Data items

+++

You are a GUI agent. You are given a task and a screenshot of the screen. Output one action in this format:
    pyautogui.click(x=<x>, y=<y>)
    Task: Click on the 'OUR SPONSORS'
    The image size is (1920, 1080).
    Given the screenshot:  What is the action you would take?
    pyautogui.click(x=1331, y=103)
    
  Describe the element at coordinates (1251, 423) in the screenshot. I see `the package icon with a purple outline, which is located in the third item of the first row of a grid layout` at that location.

+++

What the task asks:
Format all the lines of the records as a JSON list of strings, with one string per line and blank lines omitted.

Task response:
[
  "You are a GUI agent. You are given a task and a screenshot of the screen. Output one action in this format:",
  "    pyautogui.click(x=<x>, y=<y>)",
  "    Task: Click on the 'OUR SPONSORS'",
  "    The image size is (1920, 1080).",
  "    Given the screenshot:  What is the action you would take?",
  "    pyautogui.click(x=1331, y=103)",
  "  Describe the element at coordinates (1251, 423) in the screenshot. I see `the package icon with a purple outline, which is located in the third item of the first row of a grid layout` at that location."
]